The other helpful information I gathered about revision came from Bringing the Devil to His Knees. The idea of creating openings and endings in short fiction that both hook (beginnings) and land the theme (endings like a gymnast twisting over and over in the air and coming to a beautiful, still stop, arms raised in victory) in a poetic and resonant way is not a new idea. However throughout the book, especially in the essay by Debra Spark, Getting in and Getting out: First Words in First and Last Words, she writes “slightly curious sentences deliver an image or line so fantastic that we feel the promise of a good story ahead.” I like to think I truck in the slightly curious sentence at any point of the story so I’m always on the lookout for telling the reader instead of engaging the reader. I want to leave a sense impression not an idea — ideas are frothy and impermeable in the realm of story unless they’re delivered through the senses.
I’m trying to write about trauma and also about women and their strength against so much of what is against us. I write about men who society has told to shut down; women who society has told shut up. In the essay, Spark says about endings: “fiction reminds us that what matters to humans matters and matters desperately” when I’m looking at revision of my endings I look for a resonance that matters; maybe is both humanistic and evocative. The language is important as well. To gift “the sense of the story opening up in this final moments to how enormous things are”—to the reader is the aim, I think. When the walls seem to become transparent and we see ourselves as part of the great flow of life.
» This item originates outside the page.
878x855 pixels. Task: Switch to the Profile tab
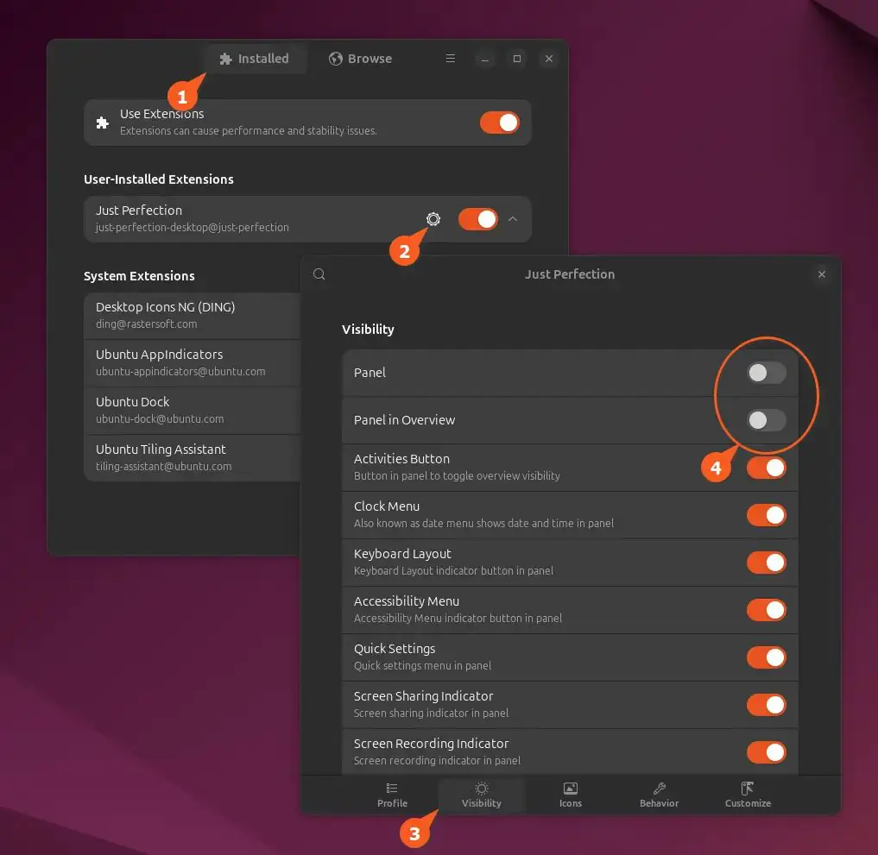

The new part of the year seems to gift us similarly with an opening up of possibility and promise. That’s what revision allows, too. The possibility of allowing the story and its characters to become as truly itself (themselves) as possible. I have worked on stories that surprised me with their resilience in the face of my ham-handed efforts. I have nicked the artery in some and watched them bleed out. But I’ve also saved the draft and started over and ended up with something I really like as a lover of literary fiction and speculative fiction; poetry and almost all iterations of the word on the page: something that sings.